Very Early Universe
The very early universe is still a poorly-understood epoch, from the viewpoint of fundamental physics. The prevailing theory, cosmic inflation, does a good job explaining the observed flatness, homogeneity and isotropy of the universe, as well as the absence of exotic relic particles (such as magnetic monopoles). In addition, it has made a crucial prediction that has been borne out by observation: that the primordial universe would have tiny perturbations which seed the formation of structure in the later universe. These fluctuations, while they form the foundation for all structure in the universe, appear most clearly as tiny temperature fluctuations at one part in 100,000. (To put this in perspective, the same level of fluctuations on a topographic map of the United States would show no feature higher than a few centimeters high.) These fluctuations are critical, because they provide the seeds from which the largest structures within the universe can grow and eventually collapse to form galaxies and stars. COBE (Cosmic Background Explorer) provided the first detection of the intrinsic fluctuations in the cosmic microwave background radiation in the 1990s.

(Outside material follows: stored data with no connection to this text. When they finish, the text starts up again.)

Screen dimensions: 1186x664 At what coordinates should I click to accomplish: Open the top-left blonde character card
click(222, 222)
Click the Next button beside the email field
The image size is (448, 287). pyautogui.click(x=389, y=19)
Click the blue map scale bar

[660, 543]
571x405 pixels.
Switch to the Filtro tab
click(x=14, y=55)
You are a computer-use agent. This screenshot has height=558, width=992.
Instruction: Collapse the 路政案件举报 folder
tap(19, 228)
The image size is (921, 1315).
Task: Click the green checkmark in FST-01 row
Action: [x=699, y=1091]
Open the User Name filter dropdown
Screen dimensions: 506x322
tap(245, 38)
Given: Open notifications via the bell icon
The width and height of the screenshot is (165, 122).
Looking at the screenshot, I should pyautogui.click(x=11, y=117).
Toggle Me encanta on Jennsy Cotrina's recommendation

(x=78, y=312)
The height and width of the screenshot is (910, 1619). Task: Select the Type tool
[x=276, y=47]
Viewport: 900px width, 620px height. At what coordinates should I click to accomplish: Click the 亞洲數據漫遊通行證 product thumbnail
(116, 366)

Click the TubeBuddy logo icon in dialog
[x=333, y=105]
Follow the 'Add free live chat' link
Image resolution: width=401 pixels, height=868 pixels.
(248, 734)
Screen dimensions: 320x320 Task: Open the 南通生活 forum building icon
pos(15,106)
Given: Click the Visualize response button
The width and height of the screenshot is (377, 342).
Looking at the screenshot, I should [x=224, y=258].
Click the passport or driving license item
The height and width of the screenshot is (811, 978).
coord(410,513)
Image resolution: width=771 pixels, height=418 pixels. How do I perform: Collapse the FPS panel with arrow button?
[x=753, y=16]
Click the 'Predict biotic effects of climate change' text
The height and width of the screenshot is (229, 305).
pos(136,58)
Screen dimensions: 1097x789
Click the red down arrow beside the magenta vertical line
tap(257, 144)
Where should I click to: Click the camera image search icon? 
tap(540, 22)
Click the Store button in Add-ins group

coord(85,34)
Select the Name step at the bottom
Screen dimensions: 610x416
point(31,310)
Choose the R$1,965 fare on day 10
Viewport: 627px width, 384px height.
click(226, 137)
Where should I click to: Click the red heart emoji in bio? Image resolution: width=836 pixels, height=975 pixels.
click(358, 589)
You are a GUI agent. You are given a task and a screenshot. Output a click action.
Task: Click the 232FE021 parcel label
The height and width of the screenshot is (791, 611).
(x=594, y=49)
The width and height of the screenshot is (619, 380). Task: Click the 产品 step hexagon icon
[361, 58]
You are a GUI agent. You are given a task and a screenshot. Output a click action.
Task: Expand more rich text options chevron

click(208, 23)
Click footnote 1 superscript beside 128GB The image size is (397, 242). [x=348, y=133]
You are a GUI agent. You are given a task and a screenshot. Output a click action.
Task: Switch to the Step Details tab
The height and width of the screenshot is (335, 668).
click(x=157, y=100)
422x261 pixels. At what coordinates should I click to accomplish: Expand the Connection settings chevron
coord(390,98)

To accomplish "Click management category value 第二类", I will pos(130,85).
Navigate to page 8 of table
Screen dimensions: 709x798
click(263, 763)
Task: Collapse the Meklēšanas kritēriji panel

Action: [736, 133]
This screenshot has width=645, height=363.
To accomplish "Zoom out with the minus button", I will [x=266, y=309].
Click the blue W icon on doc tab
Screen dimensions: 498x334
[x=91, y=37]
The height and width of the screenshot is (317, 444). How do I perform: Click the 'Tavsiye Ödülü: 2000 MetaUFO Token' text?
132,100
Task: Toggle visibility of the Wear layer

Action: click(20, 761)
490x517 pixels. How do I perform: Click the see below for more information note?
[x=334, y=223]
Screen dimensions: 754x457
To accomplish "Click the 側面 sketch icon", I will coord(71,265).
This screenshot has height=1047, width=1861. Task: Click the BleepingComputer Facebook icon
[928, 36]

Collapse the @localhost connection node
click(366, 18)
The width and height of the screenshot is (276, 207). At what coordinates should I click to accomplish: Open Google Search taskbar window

These perturbations are thought to have a very specific character: they form a Gaussian random field whose covariance function is diagonal and nearly scale-invariant. The observed fluctuations appear to have exactly this form, and in addition the spectral index measured by WMAP – the spectral index measures the deviation from a scale-invariant (or Harrison-Zel'dovich) spectrum – is very nearly the value predicted by the simplest and most robust models of inflation. Another important property of the primordial perturbations, that they are adiabatic (or isentropic between the various kinds of matter that compose the universe), is predicted by cosmic inflation and has been confirmed by observations.
Other theories of the very early universe, which are claimed to make very similar predictions, have been proposed, such as the brane gas cosmology, cyclic model, pre-big bang model and holographic universe, but they remain in their nascency and are not as widely accepted. Some theories, such as cosmic strings have largely been refuted by increasingly precise data.